Sensu came up several times in the recent monitoring discussion on devops-toolchain [0]. I'm going to try a setup with sensu, graphite, and collectd soon- like the one Sean Escriva described at ChefConf [1].

[0] https://groups.google.com/group/devops-toolchain/browse_thre... [1] http://www.youtube.com/watch?v=BXxtdE-Paco

tpsreport · on June 20, 2012

Nice article, whose central message ("don't bundle your tools") is widely applicable to domains other than monitoring. Small, specialized tools that can be combined together is the very essence of the Unix philosophy.

dasil003 · on June 21, 2012

The problem is particularly acute in monitoring because you tend to need to monitor many disparate systems and subsystems in a very fine-grained manner.

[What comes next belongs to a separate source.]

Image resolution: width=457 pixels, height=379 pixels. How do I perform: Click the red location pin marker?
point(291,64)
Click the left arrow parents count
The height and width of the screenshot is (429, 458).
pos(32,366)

It needs to be reliable and not impact performance no matter where it is run which usually has to be everywhere. The Unix philosophy is definitely useful on a wider basis, but monitoring could be the poster child.

shortlived · on June 21, 2012

Yeah but does it scale?

Edit: I should clarify, I really liked the article and I like the unix philosophy but I'm truly interested to know what type of networks can be monitored with this approach. I work in the enterprise monitoring space and a lot of the solutions are truly horrible, but on the other hand, I'm not sure this approach would work either when you have 500K managed nodes and dealing with multiple campuses across 3 continents...

obfuscurity_ · on June 21, 2012

Yes, it certainly /can/ scale. In fact, a properly modularized monitoring solution /should/ be more capable of scaling if it was designed with this in mind. This is certainly the approach we've taken with our monitoring and trending components at Heroku. We don't have anywhere near 500K nodes, but the principles scale.